Proseguono gli incontri attivati dall’Ersu di Cagliari, attraverso lo sportello Student jobs, con l’obiettivo di ampliare l’offerta dei servizi destinati agli studenti grazie all’organizzazione di iniziative attinenti l’orientamento allo studio e al lavoro, in collaborazione con associazioni no profit, Enti e Istituzioni.

 

Nella foto Daniela Noli (presidente Ersu) e Vincenzo Carrozza (presidente Rotary Club Cagliari Nord)

 

SPORTELLO STUDENT JOBS - ROTARY CLUB CAGLIARI NORD


SEMINARIO

Il giornalista: la formazione e gli sbocchi occupazionali

Martedì 5 giugno 2012 dalle 15.15 alle 17.30 - Ersu - Corso Vittorio Emanuele II n°68 - Cagliari

 

Si è svolto questo pomeriggio nella sede dell'Ersu il terzo seminario sulle professioni incentrato questa volta sulla figura professionale del giornalista con uno sguardo al mondo dell’informazione. Segue quello sulle opportunità professionali in Polizia e quello incentrato sulla figura dello psicologo.

Curato dai giornalisti Andrea Frailis (L’Unione Sarda – Videolina) e Marco Aresu, direttore di “Sardegna che lavora” e redattore Ansa, l'incontro è stato organizzato dallo sportello Student jobs in collaborazione col Rotary club Cagliari Nord.

I lavori sono stati aperti come di consueto dal presidente dell'Ersu Daniela Noli che ha incoraggiato gli oltre 70 studenti partecipanti a cogliere "tutte le opportunità di formazione perché oltre ad accrescere il vostro bagaglio culturale - ha suggerito il presidente - rappresentano un momento di riflessione e confronto importanti per futuri sbocchi lavorativi". Un ringraziamento speciale è andato al Rotary club Cagliari Nord per la "preziosa collaborazione che sta creando nuove opportunità di formazione gratuita destinate alla generalità degli studenti".

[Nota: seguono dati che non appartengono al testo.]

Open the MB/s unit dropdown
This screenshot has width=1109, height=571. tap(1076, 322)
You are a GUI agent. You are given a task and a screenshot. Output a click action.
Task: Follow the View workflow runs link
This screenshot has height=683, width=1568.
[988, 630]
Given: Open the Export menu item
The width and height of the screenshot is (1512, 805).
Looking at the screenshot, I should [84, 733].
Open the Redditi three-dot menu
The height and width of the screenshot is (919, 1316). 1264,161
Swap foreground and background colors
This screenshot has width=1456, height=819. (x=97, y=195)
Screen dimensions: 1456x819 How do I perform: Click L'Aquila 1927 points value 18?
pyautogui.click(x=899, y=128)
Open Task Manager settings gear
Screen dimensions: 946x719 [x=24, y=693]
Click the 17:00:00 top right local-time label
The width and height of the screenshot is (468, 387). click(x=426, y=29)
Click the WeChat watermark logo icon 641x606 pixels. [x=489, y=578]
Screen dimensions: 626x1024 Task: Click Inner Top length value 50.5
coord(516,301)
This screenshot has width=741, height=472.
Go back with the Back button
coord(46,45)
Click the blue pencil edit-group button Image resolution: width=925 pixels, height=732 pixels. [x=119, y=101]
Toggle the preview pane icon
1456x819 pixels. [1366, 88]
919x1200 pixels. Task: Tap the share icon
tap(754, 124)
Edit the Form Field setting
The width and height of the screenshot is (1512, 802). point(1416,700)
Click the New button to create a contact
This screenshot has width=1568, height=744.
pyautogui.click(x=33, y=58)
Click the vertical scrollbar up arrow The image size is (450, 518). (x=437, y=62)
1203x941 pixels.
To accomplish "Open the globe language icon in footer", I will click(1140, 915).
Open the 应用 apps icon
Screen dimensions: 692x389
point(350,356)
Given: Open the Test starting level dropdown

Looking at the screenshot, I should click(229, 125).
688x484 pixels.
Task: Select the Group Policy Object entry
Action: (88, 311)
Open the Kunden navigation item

Dalla notizia più stringata, asciutta, essenziale – che caratterizza i “take” delle agenzie di stampa -  a quella più corposa e approfondita dei quotidiani. Passando per le dirette Tv, dove i servizi televisivi hanno la forza delle immagini, ed è “inutile dunque descrivere ciò che il telespettatore vede”. Fino alle radiocronache che “devono aiutare chi ascolta a carpire e capire ciò che non si vede, ma si ascolta”. Sono alcuni segreti, nozioni e tecniche di giornalismo in tutte le sue realtà – compresa quella più recente e interattiva della Rete – svelati agli studenti dal giornalista Andrea Frailis, faccia storica di Videolina, recentemente approdato alla redazione de L’Unione Sarda, che ha introdotto il seminario, chiuso dal suo collega Marco Aresu (redattore Ansa) con un intervento sul giornalismo, possibilità e vie di accesso, con approfondimenti attinenti l'Albo, gli ordini regionali, le scuole, le leggi, l'etica della professione.

Dopo un breve parallelo fra il giornalismo di ieri e quello di oggi, “molto cambiato nella sostanza”, Frailis ha poi affrontato il tema delle deontologia professionale fino a toccare temi squisitamente tecnici, spiegando agli studenti come si impagina un giornale e le sue notizie e quali sono gli elementi che caratterizzano un titolo, dall’occhiello – che introduce la notizia e dunque il titolo – fino al catenaccio – dove si approfondisce e chiarisce meglio la notizia.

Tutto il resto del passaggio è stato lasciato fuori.